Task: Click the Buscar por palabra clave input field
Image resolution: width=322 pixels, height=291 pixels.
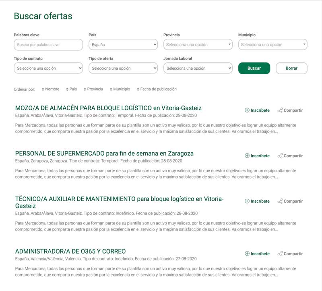Action: (47, 44)
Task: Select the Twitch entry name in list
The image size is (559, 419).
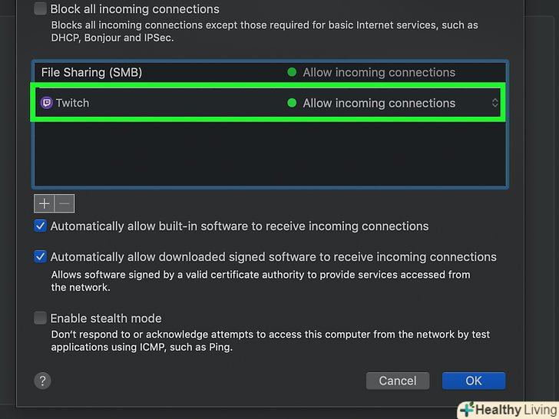Action: (x=72, y=103)
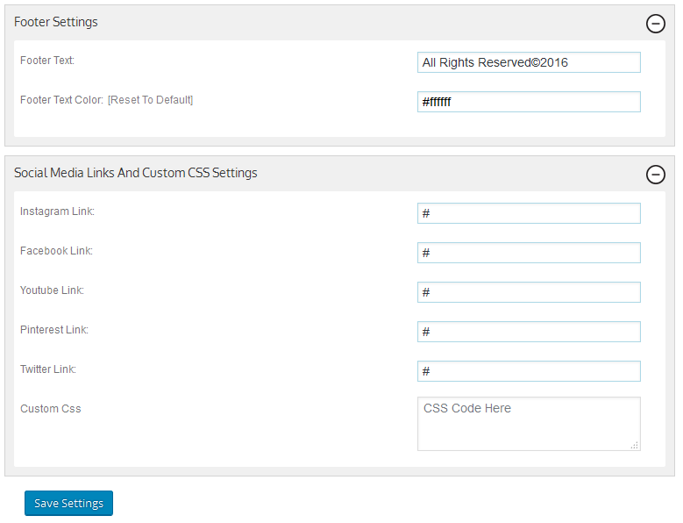Save the settings with Save Settings button
Image resolution: width=683 pixels, height=523 pixels.
[x=68, y=504]
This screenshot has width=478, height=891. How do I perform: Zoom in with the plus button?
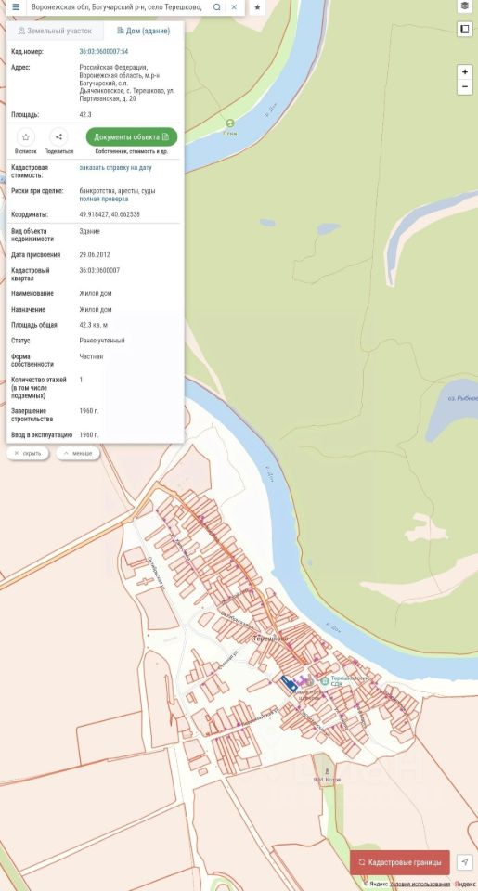click(465, 72)
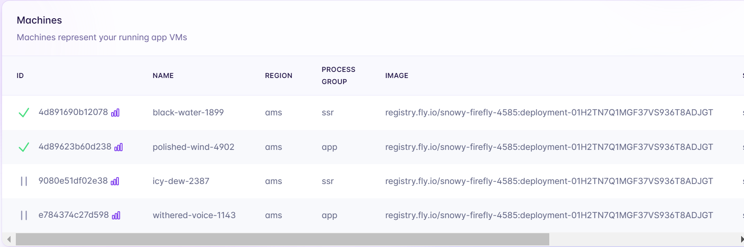Open metrics chart icon for machine 4d891690b12078
744x247 pixels.
click(x=115, y=113)
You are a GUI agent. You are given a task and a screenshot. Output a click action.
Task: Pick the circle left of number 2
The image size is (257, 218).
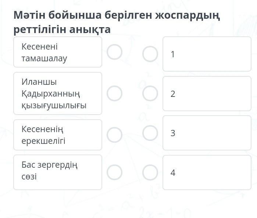coord(150,94)
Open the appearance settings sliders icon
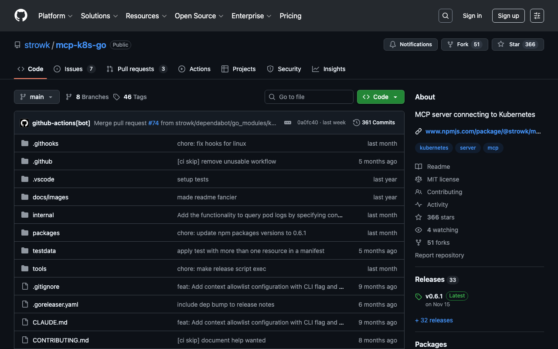Viewport: 558px width, 349px height. point(537,16)
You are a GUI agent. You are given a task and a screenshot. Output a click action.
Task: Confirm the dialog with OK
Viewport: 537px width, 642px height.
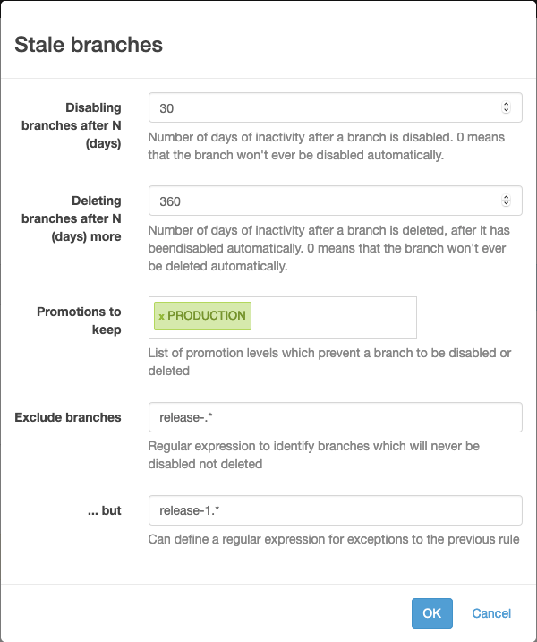[431, 613]
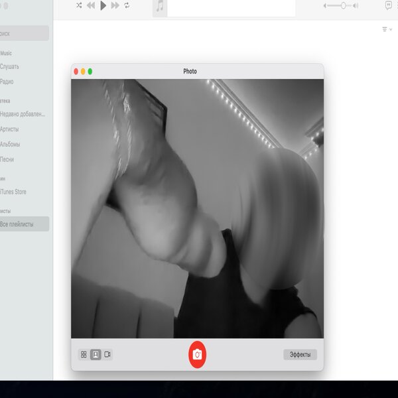Select Недавно добавленные in the library

coord(22,114)
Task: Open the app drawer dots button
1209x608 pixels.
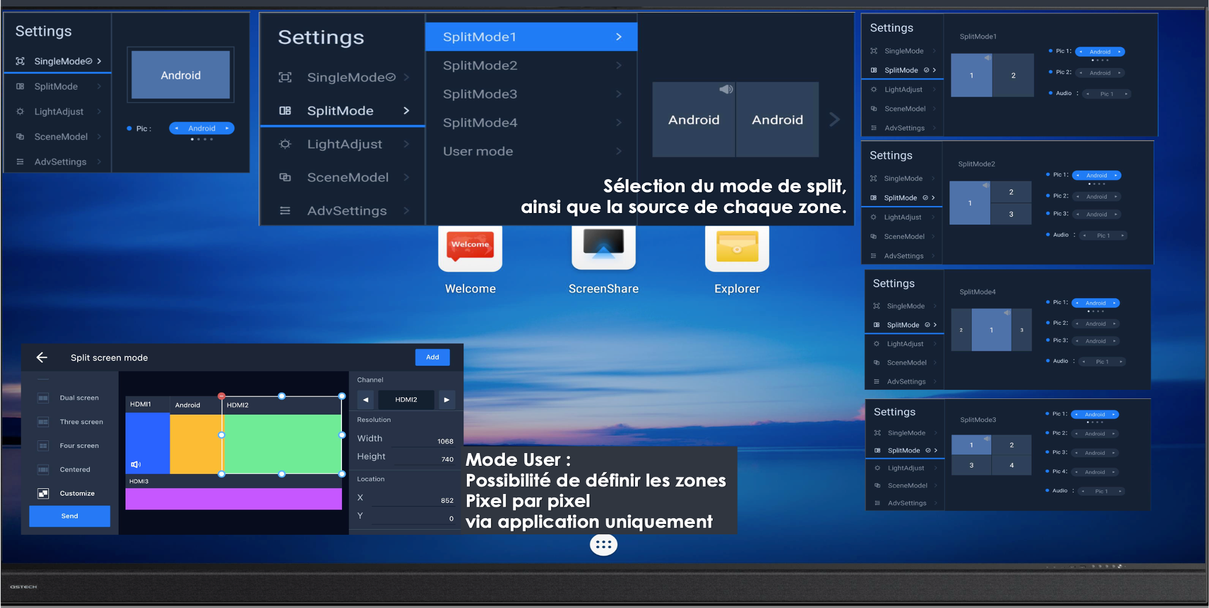Action: 603,544
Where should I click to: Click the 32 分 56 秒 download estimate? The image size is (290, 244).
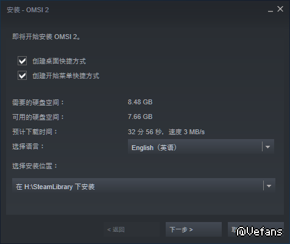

[Work to complete] When you reach the line that contains "Task: Open the app drawer dots button", start copying the listing word for word and stop only after its last line, without any pictures.

[Response below]
Task: Open the app drawer dots button
1209x608 pixels.
Action: 603,544
Where should I click to: Click the 32 分 56 秒 download estimate? The image size is (290, 244).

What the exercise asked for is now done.